Há 35 anos exatos, o António Pinto Rodrigues chegou uma noite a minha casa, em Lisboa, com uma ideia "genial". O "caso República" estava no auge, a polémica em torno da saída forçada de Raul Rego e dos restantes membros socialistas do jornal, tomado de assalto por uma linha radical, havia-se transformado num acontecimento internacional. Que tal publicar um livro "rápido", com um dossiê sobre o assunto? O mercado estava maduro...
Para quem o não conheça, convém começar por dizer que o António era e é um empreendedor nato, com ideias sempre a transbordar, às vezes só travadas por essa trágica parede de desilusão que é a realidade das coisas.
"Quem edita?

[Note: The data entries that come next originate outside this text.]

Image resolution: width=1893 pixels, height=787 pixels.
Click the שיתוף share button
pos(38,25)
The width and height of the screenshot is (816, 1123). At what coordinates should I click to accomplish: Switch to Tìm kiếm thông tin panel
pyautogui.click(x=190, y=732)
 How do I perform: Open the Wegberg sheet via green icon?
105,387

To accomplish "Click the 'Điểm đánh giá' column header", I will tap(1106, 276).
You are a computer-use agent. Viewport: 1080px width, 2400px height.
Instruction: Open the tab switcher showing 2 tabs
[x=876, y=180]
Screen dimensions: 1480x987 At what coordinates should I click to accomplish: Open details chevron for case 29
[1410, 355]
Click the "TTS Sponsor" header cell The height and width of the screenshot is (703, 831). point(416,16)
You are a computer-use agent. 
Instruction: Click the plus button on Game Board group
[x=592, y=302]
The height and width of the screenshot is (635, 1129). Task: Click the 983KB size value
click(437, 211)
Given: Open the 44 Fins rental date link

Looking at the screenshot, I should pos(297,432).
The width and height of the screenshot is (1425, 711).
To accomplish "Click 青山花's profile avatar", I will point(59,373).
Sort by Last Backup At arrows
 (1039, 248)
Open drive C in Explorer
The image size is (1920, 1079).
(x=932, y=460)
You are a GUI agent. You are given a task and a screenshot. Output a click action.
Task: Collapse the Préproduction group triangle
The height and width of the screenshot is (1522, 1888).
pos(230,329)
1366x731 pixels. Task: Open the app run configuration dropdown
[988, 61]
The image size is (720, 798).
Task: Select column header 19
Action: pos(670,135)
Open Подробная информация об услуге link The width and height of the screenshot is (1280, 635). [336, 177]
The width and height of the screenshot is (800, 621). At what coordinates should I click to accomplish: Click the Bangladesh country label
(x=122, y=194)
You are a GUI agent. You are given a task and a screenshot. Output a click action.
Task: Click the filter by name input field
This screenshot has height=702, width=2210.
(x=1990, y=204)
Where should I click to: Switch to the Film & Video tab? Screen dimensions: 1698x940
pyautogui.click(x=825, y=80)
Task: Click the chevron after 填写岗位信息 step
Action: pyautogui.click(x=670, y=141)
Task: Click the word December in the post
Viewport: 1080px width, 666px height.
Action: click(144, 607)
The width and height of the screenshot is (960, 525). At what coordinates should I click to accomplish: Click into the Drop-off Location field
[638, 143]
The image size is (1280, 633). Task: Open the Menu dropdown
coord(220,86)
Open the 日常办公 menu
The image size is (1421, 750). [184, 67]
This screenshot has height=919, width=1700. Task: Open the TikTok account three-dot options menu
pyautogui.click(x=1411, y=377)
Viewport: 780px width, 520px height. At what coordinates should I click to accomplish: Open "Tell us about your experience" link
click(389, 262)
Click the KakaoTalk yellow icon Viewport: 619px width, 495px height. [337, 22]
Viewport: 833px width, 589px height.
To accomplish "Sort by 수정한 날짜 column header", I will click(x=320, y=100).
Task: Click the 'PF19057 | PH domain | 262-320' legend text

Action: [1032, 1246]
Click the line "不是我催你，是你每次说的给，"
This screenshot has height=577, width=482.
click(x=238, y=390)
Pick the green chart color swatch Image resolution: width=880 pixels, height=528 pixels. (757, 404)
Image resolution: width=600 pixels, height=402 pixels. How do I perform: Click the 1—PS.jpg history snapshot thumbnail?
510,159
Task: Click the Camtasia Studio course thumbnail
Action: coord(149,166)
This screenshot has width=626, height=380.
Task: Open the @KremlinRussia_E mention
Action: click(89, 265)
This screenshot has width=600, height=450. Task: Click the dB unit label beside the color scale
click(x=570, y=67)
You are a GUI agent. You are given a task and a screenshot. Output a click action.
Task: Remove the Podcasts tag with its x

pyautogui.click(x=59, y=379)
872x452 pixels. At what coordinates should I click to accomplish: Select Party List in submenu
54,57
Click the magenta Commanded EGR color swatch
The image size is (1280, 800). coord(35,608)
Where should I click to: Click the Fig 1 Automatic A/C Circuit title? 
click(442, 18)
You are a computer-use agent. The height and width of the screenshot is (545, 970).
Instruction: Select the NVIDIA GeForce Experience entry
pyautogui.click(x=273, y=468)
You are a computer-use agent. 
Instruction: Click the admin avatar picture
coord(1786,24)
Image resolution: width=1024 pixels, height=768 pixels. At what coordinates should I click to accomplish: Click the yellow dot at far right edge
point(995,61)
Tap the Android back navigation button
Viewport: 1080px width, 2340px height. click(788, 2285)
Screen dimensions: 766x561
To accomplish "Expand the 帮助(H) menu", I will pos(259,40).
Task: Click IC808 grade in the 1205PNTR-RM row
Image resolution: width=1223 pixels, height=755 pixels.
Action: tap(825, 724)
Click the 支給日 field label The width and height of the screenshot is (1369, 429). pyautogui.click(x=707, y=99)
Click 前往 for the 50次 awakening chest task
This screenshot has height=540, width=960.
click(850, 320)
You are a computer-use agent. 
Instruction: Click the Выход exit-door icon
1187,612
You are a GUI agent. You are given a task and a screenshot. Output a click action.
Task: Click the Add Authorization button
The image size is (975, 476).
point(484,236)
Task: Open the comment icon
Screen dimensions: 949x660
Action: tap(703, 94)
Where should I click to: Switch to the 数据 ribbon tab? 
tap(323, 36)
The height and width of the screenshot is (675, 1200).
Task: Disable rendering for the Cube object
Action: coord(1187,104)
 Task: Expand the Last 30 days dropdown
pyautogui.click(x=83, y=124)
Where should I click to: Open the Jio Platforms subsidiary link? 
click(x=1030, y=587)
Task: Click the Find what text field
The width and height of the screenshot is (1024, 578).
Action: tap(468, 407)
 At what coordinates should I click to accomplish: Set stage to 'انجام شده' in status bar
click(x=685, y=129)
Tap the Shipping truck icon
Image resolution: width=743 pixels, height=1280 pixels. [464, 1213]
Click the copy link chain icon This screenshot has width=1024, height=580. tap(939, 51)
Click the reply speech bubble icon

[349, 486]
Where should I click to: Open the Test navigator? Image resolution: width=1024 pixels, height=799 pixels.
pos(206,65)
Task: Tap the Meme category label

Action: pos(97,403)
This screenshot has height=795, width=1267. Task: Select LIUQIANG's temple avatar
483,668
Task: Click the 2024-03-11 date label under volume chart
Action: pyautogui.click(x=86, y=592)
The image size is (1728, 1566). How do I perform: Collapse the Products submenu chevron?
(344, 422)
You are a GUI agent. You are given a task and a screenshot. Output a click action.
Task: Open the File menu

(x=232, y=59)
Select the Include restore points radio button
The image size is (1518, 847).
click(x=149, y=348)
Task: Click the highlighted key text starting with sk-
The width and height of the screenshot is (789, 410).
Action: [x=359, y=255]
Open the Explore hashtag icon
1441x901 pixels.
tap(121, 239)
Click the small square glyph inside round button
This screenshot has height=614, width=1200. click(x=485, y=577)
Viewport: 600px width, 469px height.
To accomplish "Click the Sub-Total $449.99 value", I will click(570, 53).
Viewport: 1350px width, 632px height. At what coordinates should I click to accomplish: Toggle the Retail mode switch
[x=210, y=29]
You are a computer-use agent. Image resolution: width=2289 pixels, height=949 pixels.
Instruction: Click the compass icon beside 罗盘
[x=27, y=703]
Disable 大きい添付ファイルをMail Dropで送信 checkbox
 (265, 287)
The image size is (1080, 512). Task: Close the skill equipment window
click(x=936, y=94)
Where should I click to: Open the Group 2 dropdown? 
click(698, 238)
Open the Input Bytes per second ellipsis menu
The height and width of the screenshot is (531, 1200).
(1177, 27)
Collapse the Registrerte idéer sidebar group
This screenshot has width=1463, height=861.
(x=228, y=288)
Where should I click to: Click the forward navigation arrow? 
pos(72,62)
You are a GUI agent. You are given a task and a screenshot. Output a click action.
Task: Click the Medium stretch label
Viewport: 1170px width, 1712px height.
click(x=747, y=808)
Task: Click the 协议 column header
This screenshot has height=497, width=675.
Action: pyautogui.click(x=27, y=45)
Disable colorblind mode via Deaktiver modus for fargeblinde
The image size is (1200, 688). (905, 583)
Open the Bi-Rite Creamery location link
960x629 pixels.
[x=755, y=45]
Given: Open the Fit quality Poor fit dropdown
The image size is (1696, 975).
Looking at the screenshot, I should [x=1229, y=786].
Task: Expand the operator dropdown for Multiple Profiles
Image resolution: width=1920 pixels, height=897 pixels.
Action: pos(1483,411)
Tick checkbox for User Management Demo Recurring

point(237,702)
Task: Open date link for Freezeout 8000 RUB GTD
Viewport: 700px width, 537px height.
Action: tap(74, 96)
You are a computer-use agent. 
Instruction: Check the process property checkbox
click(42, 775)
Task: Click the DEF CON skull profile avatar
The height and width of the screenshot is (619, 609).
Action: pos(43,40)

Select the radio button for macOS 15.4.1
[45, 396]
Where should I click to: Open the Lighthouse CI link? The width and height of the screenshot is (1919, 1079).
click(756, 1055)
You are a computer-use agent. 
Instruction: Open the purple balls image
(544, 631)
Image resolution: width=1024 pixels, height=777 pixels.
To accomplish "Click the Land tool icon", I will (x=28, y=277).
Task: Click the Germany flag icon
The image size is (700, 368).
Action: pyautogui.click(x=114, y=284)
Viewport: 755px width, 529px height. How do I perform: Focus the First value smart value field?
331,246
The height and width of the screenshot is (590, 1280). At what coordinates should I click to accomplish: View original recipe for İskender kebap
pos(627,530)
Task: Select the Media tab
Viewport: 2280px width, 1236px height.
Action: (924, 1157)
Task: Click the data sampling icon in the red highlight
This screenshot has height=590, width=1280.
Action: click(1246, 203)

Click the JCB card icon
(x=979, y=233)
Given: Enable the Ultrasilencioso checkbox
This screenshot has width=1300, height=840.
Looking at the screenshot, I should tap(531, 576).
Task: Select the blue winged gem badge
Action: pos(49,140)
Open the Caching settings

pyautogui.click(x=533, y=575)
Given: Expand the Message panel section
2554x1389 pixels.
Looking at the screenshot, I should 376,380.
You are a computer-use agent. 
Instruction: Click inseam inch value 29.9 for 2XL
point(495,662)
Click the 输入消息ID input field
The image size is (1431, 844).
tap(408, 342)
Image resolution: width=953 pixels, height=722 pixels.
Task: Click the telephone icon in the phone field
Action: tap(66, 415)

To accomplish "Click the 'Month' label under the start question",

Estás a brincar... Toda a gente quereria editar um livro desses, mas nessa é que não caímos: editamos nós! Vamos ganhar uma pipa de massa! Arranjamos uma tipografia, assinamos umas letras e damos ao Lopes do Souto para distribuir. É dinheiro em caixa. Vai por mim!". E eu fui.
A conversa com Lopes do Souto, uma figura consagrada da distribuição, que o António já conhecia, não me deixou sossegado: "Olhem que o mercado está saturado de livros políticos. Estamos no pico do Verão. Isto desatualiza-se rapidamente".
Qual quê! O António não se deixava ir nestas cantigas desanimadoras: "Estes gajos são uns medricas. Isto está para lavar e durar! Vai ser um êxito. E, para evitar a chatice das reedições, fazemos já 12 mil exemplares". A edição deste tipo de livros raramente excedia 1500 exemplares, mas o entusiasmo do António, que tinha trabalhado no ramo, calou as minhas dúvidas - num tempo em que eu estava mais ocupado a fazer a estranha transição entre ser militar do PREC e passar a diplomata dos Negócios Estrangeiros, em cujo concurso de entrada fora entretanto apurado.
Em duas noites, escrevi o texto que estruturava o livro. Hoje, sorrio ao observar a linguagem e o estilo dessa longa introdução, que é menos uma reflexão ponderada sobre o "caso" em si e, muito mais, um belo retrato de mim mesmo, nesses tempos. O livro ficou artesanal, com tipo e papel bem pobres, estrutura estilo "recorta-e-cola", com alguns depoimentos recolhidos à pressa, outros pirateados da comunicação social. Salvava-se a capa, com alguma graça. As gralhas foram mais do que muitas, mas, apesar de tudo, muito menos que os milhares de exemplares que ficaram por vender e que, a certa altura, já nem sabíamos onde guardar.
Claro que, de imediato, veio a fatura. As letras venciam-se e nós tínhamos de as reformar, dos nossos próprios pobres salários da época. Era "fiador" o então sogro do António, José Palla e Carmo. Foi bastante duro, durante vários meses.
Depois, o António e eu fomos viver por esse mundo fora, encontrando-nos a espaços, amigos para sempre, tendo como "obra" comum "O Caso República". E a memória ímpar desse mítico verão de 1975.
Ah! não vale a pena procurarem um exemplar de "O Caso República". Está esgotadíssimo!